Neoadjuvant chemotherapy has been proven to be an effective treatment for patients with locally advanced cervical cancer. We found that a pretreatment level of SCC-Ag >3.5 ng/mL was the only independent risk factor for poor clinical response to NACT, as reported by Scambia et al.[12] Pretreatment SCC-Ag values served as indicators of the original levels of SCC-Ag, which were not affected by any treatment. However, the levels of SCC-Ag could be altered by NACT. From Table 2, we know that NACT decreased the amount of elevated SCC-Ag (from 52.8%-35.1% to 15.0%-11.8%). At the same time, we found that tumor size and the number of cycles of NACT were significantly correlated with pretreatment levels of SCC-Ag, but were not correlated with posttreatment levels of SCC-Ag. With respect to the size of the tumors of the responders to NACT, tumor size could be reduced by NACT, it was not significantly related to the posttreatment SCC-Ag level. With regards to the number of cycles of NACT, the data suggest that the change in the levels of SCC-Ag was due to the NACT but not the number of cycles that the patients received.
What information could the adjusted (i.e., posttreatment) SCC-Ag value provide? First, the SCC-Ag level was related to the clinical response to NACT, whether the patients received one or two cycles of NACT (S1 Table). Second, the SCC-Ag level was related to two pathologic factors, lymph node metastases (P<0.001) and >1/3 stromal infiltration (P = 0.006), but demonstrated no significant relationship with parametrial invasion and lymphovascular invasion. Although the pretreatment level of SCC-Ag was also related to lymph node metastases and >1/3 stromal infiltration in the univariate analysis, the posttreatment level of SCC-Ag showed a significant association with survival when a multivariate analysis was performed. A posttreatment level of SCC-Ag >3.5 ng/mL was shown to be an independent predictive factor for both disease-free survival and overall survival.
From the above analysis, neoadjuvant chemotherapy before radical surgery seems to be a selector which divided the patients into those with improved survival times and those with poor survival times by using the change of SCC-Ag. When the pre- and posttreatment SCC-Ag levels were combined, we found that the patients with pretreatment levels of SCC-Ag <3.5 ng/mL rarely demonstrated elevated (>3.5) posttreatment levels of SCC-Ag (only two patients in this study, one of whom died at 24 months). Patients with both pre- and posttreatment levels of SCC-Ag <3.5 ng/mL showed the best 3-year disease-free survival rate (98.6%) and overall survival rate (91.8%) compared with the other three subgroups (Fig 1C and 1D). Patients with SCC-Ag >3.5 ng/mL, specifically at the posttreatment time point, require more attention from their physicians. Though their response to NACT had no significant relationship with survival, NACT changed the status of their serum SCC-Ag levels, which was an excellent predictor of survival.

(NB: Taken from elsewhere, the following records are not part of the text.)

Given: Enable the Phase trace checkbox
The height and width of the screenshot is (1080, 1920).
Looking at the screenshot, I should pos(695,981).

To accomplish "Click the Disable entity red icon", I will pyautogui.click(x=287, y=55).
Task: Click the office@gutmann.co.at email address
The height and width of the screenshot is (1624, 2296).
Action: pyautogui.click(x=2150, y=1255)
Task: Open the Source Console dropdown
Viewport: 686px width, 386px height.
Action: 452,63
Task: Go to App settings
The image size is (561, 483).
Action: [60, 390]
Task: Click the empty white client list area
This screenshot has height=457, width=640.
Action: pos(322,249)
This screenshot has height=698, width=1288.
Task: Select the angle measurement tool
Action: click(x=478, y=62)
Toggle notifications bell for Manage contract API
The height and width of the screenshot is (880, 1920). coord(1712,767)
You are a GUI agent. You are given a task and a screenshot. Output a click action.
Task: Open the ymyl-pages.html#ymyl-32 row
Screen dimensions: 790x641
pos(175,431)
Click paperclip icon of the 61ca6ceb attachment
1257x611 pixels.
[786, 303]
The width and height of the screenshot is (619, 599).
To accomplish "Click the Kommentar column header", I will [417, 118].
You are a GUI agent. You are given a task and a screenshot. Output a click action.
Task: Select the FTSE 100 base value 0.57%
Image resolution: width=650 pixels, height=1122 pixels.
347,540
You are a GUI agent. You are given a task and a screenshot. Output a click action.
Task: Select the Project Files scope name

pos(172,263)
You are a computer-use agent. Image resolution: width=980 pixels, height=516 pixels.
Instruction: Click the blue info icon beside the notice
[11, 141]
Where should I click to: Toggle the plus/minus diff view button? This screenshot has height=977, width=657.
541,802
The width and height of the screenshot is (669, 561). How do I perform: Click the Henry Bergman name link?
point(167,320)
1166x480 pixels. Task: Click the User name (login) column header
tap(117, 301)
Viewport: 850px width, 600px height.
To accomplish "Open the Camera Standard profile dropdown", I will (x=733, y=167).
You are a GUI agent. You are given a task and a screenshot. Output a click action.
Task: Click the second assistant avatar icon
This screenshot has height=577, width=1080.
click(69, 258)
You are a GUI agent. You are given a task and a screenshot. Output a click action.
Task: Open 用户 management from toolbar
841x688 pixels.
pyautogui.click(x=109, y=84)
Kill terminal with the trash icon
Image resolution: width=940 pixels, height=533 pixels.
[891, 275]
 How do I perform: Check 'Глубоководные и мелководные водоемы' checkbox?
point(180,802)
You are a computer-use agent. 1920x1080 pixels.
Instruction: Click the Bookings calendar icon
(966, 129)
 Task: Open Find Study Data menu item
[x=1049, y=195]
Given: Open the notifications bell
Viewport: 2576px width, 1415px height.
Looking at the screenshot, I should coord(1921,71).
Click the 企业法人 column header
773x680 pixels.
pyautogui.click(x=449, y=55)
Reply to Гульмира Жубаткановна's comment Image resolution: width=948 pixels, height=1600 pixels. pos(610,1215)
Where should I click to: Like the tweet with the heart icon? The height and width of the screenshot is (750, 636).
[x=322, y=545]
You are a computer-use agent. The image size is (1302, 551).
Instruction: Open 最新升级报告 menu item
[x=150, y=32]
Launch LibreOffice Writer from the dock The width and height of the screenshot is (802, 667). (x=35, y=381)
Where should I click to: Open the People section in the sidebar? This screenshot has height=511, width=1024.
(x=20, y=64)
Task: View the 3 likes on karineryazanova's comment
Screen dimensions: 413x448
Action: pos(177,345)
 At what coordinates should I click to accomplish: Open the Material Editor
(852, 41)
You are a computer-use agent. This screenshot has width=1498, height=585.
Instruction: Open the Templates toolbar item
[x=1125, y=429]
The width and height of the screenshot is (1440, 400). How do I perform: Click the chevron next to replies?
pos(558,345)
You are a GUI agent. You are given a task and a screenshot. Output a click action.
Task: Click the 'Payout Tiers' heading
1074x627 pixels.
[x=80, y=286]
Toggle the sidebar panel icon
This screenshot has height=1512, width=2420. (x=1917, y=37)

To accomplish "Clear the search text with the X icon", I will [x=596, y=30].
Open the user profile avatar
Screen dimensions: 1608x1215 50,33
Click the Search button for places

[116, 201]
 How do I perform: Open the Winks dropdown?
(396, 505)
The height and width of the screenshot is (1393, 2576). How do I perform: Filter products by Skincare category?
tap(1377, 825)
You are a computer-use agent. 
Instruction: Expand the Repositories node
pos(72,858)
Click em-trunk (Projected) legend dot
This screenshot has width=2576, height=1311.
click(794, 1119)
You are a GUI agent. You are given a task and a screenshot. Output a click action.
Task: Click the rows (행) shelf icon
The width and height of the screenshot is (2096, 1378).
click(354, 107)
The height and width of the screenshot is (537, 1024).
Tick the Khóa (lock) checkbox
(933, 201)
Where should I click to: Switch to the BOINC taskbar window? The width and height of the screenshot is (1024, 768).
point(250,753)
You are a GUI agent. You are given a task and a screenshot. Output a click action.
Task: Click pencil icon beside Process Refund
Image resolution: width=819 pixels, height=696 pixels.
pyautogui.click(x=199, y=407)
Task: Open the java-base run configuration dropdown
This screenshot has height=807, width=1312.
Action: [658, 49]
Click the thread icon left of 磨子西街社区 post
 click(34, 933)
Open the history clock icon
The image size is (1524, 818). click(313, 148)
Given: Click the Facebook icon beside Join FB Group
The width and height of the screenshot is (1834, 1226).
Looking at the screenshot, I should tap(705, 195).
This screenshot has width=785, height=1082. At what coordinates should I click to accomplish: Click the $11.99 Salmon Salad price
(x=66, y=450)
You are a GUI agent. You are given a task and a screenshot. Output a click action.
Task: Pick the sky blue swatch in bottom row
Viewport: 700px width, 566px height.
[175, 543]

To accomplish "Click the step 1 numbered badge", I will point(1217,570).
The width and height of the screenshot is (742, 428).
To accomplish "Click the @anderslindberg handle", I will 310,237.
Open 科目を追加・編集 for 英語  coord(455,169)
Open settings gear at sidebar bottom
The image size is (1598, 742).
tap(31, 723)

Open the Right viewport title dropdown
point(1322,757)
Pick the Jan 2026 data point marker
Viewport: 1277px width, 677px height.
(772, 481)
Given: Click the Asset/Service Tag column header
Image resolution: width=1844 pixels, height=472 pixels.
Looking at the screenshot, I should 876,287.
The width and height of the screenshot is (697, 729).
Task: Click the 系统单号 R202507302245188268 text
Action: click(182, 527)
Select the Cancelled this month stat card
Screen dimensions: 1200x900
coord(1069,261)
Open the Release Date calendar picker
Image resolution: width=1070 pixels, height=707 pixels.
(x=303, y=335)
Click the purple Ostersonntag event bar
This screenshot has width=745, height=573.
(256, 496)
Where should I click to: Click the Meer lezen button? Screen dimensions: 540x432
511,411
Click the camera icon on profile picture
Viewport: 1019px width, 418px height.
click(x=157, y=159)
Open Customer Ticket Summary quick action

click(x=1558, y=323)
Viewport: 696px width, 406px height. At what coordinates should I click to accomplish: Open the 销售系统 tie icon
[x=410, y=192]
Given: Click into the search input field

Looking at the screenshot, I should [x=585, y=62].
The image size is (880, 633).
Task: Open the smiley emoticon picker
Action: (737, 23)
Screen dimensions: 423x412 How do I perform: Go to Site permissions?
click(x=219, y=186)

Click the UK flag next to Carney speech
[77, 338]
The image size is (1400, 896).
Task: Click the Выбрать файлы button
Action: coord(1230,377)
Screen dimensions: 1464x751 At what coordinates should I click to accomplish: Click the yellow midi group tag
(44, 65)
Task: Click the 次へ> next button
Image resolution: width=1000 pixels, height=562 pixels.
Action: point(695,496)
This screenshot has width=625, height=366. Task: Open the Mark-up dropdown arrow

The different effects of pre- and posttreatment levels of SCC-Ag may inform us that the treatment with NACT decreased the tumor size, but did not result in a great improvement of the pathologic condition of the patients. Ting Hu et al[2] also reported that the pathologic factors between patients with or without NACT before radical surgery showed no significant difference, although NACT did improve the 5-year DFS and OS of the patients.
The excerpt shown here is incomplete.